_Apply what you read_.
**A.** From the article on drugs in Afghanistan, extract the stretch from "A new report" through "big an industry.".
**B.** According to the article on drugs in Afghanistan, which organization produced the new report on methamphetamine?
**C.** Proceed with the article on drugs in Afghanistan, continuing after its final sentence.

_Given passage_.
BEGIN

By Secunder Kermani
BBC News
Underneath a busy bridge in Kabul, among piles of discarded rubbish and a stream of filthy water, lives a drug-ravaged community of homeless men.
“It’s no place for a human being,” said Khudadad, who is 48. “It’s not even fit for a dog.”
Khudadad has been addicted to both heroin and methamphetamine – known as crystal meth – for the past five years. Heroin has long been a problem in Kabul but now many are turning to meth, a cheaper but equally dangerous drug.
“When I first started, meth wasn’t very common,” Khudadad said. “But over the past few years more and more people have begun taking it.”
A new report released on Tuesday warns that Afghanistan is becoming a significant global producer of methamphetamine. The country’s opium poppy fields are already the source of the majority of the world’s heroin, and now this report, by the European Monitoring Centre for Drugs and Drug Addiction (EMCDDA), warns that crystal meth could eventually become just as big an industry.

END

(Collection entries)
BEGIN

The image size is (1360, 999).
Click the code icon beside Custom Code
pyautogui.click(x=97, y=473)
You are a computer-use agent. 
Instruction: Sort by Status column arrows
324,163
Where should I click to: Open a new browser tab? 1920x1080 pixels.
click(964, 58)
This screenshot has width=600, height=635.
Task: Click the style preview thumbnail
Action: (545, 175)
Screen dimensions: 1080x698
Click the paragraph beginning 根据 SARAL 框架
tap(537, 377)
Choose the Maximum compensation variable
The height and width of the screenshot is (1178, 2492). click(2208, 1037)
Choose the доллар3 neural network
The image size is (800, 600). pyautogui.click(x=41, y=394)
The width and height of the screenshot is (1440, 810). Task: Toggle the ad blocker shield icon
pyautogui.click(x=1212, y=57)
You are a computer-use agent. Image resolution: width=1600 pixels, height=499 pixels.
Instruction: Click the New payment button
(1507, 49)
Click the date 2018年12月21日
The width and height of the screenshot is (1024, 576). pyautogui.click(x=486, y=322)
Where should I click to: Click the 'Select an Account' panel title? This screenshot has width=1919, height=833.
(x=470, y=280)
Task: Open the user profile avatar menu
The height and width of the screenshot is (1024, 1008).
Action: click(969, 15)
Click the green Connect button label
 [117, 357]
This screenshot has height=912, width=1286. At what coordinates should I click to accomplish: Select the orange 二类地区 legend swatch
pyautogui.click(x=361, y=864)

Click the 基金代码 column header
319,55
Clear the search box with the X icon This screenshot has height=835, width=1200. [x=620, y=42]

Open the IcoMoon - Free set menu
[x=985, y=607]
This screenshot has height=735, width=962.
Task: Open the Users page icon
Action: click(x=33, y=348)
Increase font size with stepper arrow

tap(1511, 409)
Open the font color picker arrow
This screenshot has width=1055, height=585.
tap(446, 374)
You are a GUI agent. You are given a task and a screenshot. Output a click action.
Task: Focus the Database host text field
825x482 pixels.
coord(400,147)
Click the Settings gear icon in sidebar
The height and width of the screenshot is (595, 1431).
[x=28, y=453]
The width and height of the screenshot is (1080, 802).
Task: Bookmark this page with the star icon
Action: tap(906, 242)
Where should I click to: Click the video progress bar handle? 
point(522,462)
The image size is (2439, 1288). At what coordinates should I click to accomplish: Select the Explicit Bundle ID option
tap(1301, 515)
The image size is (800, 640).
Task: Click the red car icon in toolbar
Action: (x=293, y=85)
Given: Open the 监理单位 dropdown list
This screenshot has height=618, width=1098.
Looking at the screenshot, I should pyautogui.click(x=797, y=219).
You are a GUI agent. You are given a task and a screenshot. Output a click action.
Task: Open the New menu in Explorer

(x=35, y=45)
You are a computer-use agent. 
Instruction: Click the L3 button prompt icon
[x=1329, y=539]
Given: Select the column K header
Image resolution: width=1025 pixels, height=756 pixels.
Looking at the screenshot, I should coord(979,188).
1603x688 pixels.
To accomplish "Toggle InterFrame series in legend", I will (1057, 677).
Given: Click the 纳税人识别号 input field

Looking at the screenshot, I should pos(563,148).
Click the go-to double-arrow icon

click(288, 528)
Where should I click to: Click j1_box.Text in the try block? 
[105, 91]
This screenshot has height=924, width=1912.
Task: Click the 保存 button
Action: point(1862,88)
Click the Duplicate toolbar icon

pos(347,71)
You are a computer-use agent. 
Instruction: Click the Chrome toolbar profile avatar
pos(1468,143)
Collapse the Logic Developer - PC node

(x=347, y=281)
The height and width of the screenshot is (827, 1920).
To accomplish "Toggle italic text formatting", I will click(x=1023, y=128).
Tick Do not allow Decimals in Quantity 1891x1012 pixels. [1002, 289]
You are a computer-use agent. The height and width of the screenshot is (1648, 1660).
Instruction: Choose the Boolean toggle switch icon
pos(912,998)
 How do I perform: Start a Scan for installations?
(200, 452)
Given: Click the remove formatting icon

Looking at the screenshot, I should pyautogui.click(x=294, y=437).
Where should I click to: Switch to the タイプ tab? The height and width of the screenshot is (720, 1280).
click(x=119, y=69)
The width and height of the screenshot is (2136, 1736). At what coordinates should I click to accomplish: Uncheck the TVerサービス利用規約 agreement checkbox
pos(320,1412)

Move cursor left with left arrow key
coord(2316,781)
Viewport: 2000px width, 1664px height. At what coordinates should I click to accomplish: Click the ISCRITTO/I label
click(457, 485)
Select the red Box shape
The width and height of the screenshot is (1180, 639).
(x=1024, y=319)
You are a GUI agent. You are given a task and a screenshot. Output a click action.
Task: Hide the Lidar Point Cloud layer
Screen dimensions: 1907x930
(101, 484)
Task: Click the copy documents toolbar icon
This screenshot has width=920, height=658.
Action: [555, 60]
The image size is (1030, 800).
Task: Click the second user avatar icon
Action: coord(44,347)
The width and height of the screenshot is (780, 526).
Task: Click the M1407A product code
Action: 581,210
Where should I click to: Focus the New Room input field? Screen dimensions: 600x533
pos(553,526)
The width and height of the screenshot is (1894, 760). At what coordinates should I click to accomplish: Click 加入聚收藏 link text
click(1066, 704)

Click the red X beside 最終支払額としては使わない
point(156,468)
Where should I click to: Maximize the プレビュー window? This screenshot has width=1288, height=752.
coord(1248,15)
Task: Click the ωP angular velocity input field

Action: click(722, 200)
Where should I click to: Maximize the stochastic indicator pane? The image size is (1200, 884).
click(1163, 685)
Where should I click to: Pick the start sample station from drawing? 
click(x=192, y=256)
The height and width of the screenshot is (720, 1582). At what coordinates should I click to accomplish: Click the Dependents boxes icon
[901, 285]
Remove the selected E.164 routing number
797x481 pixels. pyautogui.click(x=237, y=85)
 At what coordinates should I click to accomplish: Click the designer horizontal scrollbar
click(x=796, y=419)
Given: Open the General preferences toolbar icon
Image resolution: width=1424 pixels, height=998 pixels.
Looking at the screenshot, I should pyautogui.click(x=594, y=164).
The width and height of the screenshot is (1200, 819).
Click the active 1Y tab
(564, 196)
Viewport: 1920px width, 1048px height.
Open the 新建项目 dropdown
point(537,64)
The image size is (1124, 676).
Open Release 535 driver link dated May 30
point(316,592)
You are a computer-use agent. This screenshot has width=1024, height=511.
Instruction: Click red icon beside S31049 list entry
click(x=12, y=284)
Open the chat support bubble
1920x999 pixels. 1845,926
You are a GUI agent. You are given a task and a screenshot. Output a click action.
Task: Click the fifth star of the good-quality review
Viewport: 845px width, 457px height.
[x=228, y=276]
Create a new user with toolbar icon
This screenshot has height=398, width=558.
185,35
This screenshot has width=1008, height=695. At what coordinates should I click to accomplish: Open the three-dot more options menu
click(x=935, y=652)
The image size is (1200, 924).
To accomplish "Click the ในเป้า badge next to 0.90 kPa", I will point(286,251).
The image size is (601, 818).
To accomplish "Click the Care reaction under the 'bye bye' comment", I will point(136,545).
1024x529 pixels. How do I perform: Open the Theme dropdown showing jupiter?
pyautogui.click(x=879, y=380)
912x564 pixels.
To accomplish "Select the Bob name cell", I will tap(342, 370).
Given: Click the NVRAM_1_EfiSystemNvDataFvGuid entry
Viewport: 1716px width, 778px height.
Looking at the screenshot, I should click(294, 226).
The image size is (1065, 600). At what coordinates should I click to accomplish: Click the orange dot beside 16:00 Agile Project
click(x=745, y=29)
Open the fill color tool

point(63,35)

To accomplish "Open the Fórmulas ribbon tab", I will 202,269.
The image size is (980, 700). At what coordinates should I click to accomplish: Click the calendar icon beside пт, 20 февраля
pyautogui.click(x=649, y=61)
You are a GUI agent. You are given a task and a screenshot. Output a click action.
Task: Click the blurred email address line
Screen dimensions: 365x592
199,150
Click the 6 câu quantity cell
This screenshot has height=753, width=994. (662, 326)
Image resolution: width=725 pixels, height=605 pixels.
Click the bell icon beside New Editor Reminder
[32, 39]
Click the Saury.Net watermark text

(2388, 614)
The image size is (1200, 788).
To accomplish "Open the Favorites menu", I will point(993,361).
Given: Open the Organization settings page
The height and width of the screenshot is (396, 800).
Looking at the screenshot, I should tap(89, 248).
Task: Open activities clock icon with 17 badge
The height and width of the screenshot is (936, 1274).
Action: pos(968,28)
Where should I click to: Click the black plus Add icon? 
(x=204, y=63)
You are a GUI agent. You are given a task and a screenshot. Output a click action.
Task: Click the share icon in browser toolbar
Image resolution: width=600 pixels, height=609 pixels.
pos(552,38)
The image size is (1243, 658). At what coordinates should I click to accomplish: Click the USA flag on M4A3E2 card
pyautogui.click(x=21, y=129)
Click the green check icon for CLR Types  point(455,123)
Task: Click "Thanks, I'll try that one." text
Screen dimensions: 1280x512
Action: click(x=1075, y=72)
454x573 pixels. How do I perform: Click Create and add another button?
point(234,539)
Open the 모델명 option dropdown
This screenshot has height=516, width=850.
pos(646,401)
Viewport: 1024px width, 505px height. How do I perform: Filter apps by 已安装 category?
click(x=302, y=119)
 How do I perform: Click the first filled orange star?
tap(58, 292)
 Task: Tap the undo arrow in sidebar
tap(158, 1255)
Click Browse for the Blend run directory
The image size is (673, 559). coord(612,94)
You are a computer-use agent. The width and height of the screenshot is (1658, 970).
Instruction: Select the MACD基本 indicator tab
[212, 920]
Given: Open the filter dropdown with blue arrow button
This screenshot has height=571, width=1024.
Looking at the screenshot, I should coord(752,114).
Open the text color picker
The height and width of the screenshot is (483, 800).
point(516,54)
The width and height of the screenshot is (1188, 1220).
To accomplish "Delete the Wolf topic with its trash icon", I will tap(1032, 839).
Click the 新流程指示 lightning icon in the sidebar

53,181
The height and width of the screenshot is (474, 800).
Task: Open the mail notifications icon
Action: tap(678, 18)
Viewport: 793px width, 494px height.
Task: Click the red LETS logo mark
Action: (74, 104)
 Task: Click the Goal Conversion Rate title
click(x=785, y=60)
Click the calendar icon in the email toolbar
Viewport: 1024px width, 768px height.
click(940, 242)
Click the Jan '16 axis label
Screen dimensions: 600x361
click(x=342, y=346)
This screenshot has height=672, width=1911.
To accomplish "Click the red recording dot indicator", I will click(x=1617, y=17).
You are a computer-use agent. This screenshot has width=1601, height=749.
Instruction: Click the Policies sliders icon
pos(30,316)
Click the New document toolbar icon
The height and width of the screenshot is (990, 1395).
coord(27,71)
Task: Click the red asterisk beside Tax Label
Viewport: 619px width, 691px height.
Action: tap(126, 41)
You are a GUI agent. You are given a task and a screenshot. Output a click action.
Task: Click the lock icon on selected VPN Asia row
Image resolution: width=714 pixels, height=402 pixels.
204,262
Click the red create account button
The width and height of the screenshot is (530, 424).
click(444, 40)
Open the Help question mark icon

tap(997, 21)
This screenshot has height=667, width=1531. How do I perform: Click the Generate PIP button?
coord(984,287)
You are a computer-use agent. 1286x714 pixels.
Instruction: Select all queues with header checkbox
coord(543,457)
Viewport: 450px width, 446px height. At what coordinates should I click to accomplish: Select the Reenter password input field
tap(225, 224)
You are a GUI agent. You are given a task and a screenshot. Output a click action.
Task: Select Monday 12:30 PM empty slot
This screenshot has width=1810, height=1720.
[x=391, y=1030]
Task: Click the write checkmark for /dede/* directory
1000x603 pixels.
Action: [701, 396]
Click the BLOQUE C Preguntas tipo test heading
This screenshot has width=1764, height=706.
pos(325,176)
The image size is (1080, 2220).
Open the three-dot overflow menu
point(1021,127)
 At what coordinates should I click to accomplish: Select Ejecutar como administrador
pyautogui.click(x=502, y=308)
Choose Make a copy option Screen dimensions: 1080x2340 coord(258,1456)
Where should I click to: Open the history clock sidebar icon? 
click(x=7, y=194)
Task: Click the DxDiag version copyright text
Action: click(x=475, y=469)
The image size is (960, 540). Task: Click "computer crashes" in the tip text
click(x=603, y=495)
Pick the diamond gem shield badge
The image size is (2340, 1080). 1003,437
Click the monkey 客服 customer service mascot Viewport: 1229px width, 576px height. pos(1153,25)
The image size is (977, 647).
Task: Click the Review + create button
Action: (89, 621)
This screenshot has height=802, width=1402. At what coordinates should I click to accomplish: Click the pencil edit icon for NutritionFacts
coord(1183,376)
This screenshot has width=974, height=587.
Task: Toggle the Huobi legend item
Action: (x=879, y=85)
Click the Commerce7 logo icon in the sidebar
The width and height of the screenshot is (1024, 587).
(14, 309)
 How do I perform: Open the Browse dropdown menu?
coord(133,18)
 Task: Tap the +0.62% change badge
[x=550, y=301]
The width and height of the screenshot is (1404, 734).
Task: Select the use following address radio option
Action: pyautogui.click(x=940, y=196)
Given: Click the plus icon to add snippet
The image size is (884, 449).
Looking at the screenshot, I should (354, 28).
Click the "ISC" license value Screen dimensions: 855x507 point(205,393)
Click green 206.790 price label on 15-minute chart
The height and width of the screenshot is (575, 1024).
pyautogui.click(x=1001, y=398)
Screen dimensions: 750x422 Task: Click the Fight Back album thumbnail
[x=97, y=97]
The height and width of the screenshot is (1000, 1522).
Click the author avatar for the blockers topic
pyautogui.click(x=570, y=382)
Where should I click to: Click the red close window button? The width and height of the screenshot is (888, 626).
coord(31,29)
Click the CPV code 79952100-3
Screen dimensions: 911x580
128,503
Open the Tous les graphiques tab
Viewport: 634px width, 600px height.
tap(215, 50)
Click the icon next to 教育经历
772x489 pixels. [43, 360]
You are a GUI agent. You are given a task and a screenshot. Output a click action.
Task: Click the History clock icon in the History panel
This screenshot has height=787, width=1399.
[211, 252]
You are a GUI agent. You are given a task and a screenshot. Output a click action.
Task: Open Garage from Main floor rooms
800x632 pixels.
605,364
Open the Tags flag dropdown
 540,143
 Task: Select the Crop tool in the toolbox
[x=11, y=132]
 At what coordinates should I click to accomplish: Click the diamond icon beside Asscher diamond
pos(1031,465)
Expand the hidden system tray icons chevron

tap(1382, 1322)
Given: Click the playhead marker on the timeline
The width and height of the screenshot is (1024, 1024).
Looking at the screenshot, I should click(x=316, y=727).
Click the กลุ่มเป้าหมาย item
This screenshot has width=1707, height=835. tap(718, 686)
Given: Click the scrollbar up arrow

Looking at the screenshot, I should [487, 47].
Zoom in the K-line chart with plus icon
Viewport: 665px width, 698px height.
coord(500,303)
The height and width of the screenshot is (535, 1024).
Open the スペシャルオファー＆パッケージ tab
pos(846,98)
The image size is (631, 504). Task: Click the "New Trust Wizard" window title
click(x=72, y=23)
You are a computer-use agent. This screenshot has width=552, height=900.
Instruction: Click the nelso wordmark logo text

END

_Numbered responses_.
**A.**
A new report released on Tuesday warns that Afghanistan is becoming a significant global producer of methamphetamine. The country’s opium poppy fields are already the source of the majority of the world’s heroin, and now this report, by the European Monitoring Centre for Drugs and Drug Addiction (EMCDDA), warns that crystal meth could eventually become just as big an industry.

**B.** The European Monitoring Centre for Drugs and Drug Addiction (EMCDDA).

**C.**
The boom is the result of a discovery by drug traffickers that a plant commonly found growing wild in parts of Afghanistan, ephedra, can be used to create the key component of meth: ephedrine.
“The realisation that you could produce methamphetamine from a wild crop in the mountains has been a fundamental gamechanger,” said Dr David Mansfield, an expert on Afghanistan’s drug industry and lead author of the report.
Dr Mansfield said drug traffickers previously used to extract ephedrine from more expensive imported medicines, but were now able to use this far cheaper alternative and some “simple chemistry”.
The ephedra plant has been used to create crystal meth in other parts of the globe too, but not on the scale that has been discovered in Afghanistan. Using satellite images, as well as interviews with Afghan drug producers, Dr Mansfield and a team of researchers have mapped out more than 300 suspected ephedrine labs in just one district in western Afghanistan, Bakwa. The area has become the hub of the meth trade in the country, but Dr Mansfield has also begun identifying labs elsewhere.